While overall the book is not as formally daring as some of the others on this list, the eighth chapter definitely stands out, as Casey, Adlard, and Wooton employ a highly original technique to convey how much the protagonist’s failing relationship is taking over his life. And even when they’re not reinventing the language of comics, the creative team delivers one moody, hard-hitting scene after another…
This crossover practically writes itself. Either Codeflesh’s masked bondsman follows a villain into Gotham City, teaming up with Batman in the process, or – better yet – he writes up the bond for someone like the Ratcatcher or the Mad Hatter, who jumps bail and runs out of town. Noirish hijinks ensue.
“The world doesn’t need superheroes. We’re the ones who need a world to protect… otherwise, we’re just an outmoded concept that’s way past its sell date.” (Shiny Happy Aquazon)
The Japanese teen group Super Young Team was created by Grant Morrison and J.G. Jones for the massive DC event Final Crisis, in 2008, as a kind of 21st century version of Kirby’s The Forever People. The following year, Joe Casey and artists ChrisCross and Eduardo Pansica ran wild with the concept in the awesome mini-series Final Crisis Aftermath: Dance, in which an eager P.R. promoter led Super Young Team on an international tour in order to push their brand on a global scale… and to distract the masses (and the superheroes themselves) from what was going on in Japan at the time.
Sure, the series benefited from the groundwork laid by Jones and Morrison, who originally designed the heroes’ looks and personalities, including their over-the-top names: Most Excellent Superbat, Big Atomic Lantern Boy, Shiny Happy Aquazon, Crazy Shy Lolita Canary, and Well-Spoken Sonic Lightning Flash. But Dance not only expanded their corner of the world, it also tapped further into the millennial zeitgeist, indulging in Japanese pop culture and youth trends more generally – in a groundbreaking move at the time, the comic was peppered with Superbat’s snarky tweets (“These clubbers don’t even have superpowers. Worthless.”), a device that still doesn’t feel dated a decade later. Much to the team’s occasional frustration, their adventures became as much about fads and marketing campaigns as about fighting monsters or saving the multiverse.

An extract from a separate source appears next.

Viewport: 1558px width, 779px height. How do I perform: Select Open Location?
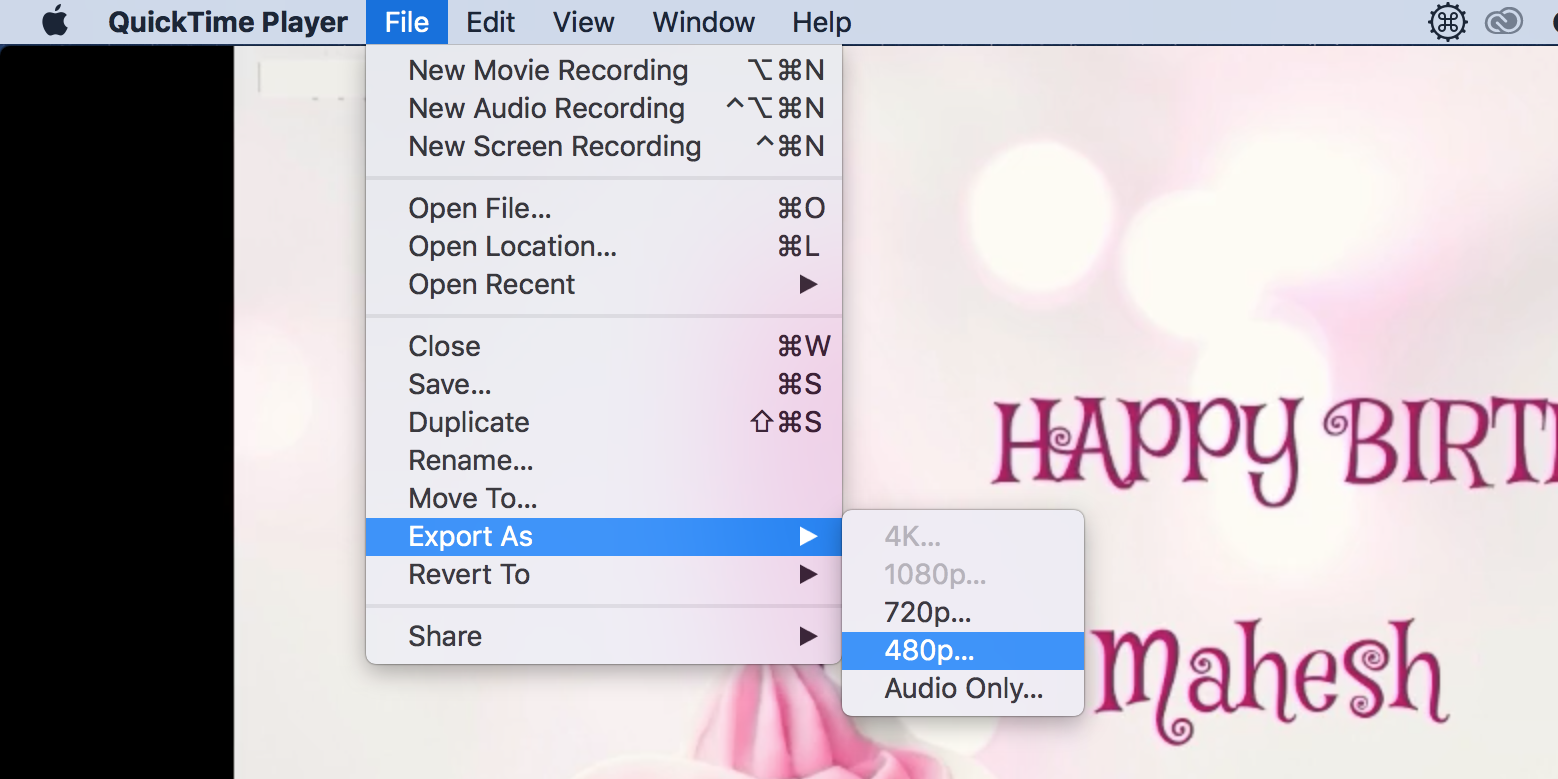point(512,246)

Even if you set aside the hip satire of media, consumerism, and corporate sponsorship, Dance still reads like a kickass superhero fantasy ride, including a delirious set-piece where a cosplay competition in Dubai is attacked by an army of Nazi preppies called The Parasitic Teutons of Assimilation (almost all villains in Dance are against individual identity in some way). The whole series is just so damn smart and nifty-looking, not least because of Snakebite’s ultra-bright colors:
Since the members of Super Young Team live in the DCU, it’s easy to imagine them crossing paths with the Caped Crusader or one of his many sidekicks. Indeed, they had a couple of cameos in Batman Incorporated and there was even a fun special – written by Chris Burnham, with art by Jorge Lucas – about a date between Japan’s own Batman (Jiro Osamu) and Crazy Shy Lolita Canary.
But I want more. Let me see Grayson or Red Robin join the action during the Super Young Team’s inevitable, post-truth era rematch against the Brain Drain, the mind-controlling bacteria who infiltrated people’s consciousness through bottled oxygen (one of the team’s product endorsements), instilling a literal mob mentality!